=== Study text ===

LISTENING IS A CRUCIAL SKILL IN SOCIAL ARCHITECTURE

internationalmanofmystery

August 10th, 2010
by internationalmanofmystery

Over the last week I have worked in Los Angeles with a variety of individuals and entities. The experience has been fascinating AND revealing.

One of the first observations I have is that most entities interacting for the first time with social media marketing truly struggle with the concept that relationship architecture and network analysis MUST be preliminary steps. And this is done using LISTENING tools like Radian6, Buzzmetrics, Trackur, Compete, JIVE and the like. The concept of listening to OTHERS as an INTEGRAL aspect of formulating marketing plans and models lies outside the conventional creative bent. Most of the super-creatives I have run into this last week are hell-bent on THEIR own vision, which is fabulous of course. AND it has been my job to be the listener and translator of what their prospective audiences say each day about their material.

LESSON #1: Transitioning creatives to customer-centric marketing/sales tactics IS JUST AS CHALLENGING as doing so with brand managers, marketing managers AND general managers at major corporations. BUT once both types of individual and entity see lists of top bloggers, top tweeters, top FB groups and top forums in which their audience resides AND the volume of their potential market…ONLY THEN do they wake up to the amazing POSSIBILITY that social architecture and relationship analysis provides. Again, employing strategists trained in LISTENING TOOLS is vital to customer-centric vs. product-centric business. (ie.- A single Key Influencer who tweets to 1.5 million of their prospects OR a FB group of 850,000 entirely populated with their kind of tribe members OR a blogger who over 2 million read every day. Those are NOT numbers to turn away from).

=== Data extract ===

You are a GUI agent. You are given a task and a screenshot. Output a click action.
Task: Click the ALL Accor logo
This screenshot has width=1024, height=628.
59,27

===

__Required work__:
• A. Set down the part of the post on listening in social architecture that begins at the words "LESSON #1: Transitioning" and stops after the words "turn away from).", copying it word for word.
• B. Resume the post on listening in social architecture, writing on from its last sentence.

__Answers by task__:
• A.
LESSON #1: Transitioning creatives to customer-centric marketing/sales tactics IS JUST AS CHALLENGING as doing so with brand managers, marketing managers AND general managers at major corporations. BUT once both types of individual and entity see lists of top bloggers, top tweeters, top FB groups and top forums in which their audience resides AND the volume of their potential market…ONLY THEN do they wake up to the amazing POSSIBILITY that social architecture and relationship analysis provides. Again, employing strategists trained in LISTENING TOOLS is vital to customer-centric vs. product-centric business. (ie.- A single Key Influencer who tweets to 1.5 million of their prospects OR a FB group of 850,000 entirely populated with their kind of tribe members OR a blogger who over 2 million read every day. Those are NOT numbers to turn away from).

• B.
Web Marketing Therapy Related Links:

Comments:

  1. Teresa Basich
    (August 10th, 2010 at 10:30 am)

    It’s so interesting what it takes to shift the creative mindset to understand the importance of front-end research and planning, isn’t it? But that type of intelligence is invaluable to ensuring your company takes the right steps into social media marketing. Without that initial listening effort (and without continued listening), there’s a good chance you won’t see the returns you’re hoping for.

    Nice post, and than you for the mention!

    Cheers,
    Teresa

    —-

    Teresa Basich
    Community Manager, Radian6

  2. Lorrie Thomas

    Lorrie Thomas
    (August 10th, 2010 at 11:25 am)

    Teresa,
    Thanks for the post! We live in modern times where we listen with our ears AND our eyes via technology. We do no plan to fail, but too often businesses fail to plan. We plan by listening, understanding and serving our markets.
    -L

    PS We <3 Radian6’s social monitoring technology BTW :)

  3. 40deuce
    (August 11th, 2010 at 11:28 am)

    I agree that listening is one of the most important skills in terms of social media.
    By listening to your community you gain insights into how they operate (how they talk, what they talk about, etc.), what interests them (teaches you ways to reach them) and how your company can improve (listening to your community’s ideas is the best way to figure out how you can make your products and campaigns better for them).
    Listening to what people want is the best way to build something that those people are going to be interested in and want.

    Cheers,

    Sheldon, community manager for Sysomos

  4. Lorrie Thomas

    Lorrie Thomas
    (August 11th, 2010 at 11:34 am)

    Thanks Sheldon! The core roots of sales and marketing are all about listening, understanding needs, conversing and connecting…just applied on the web now!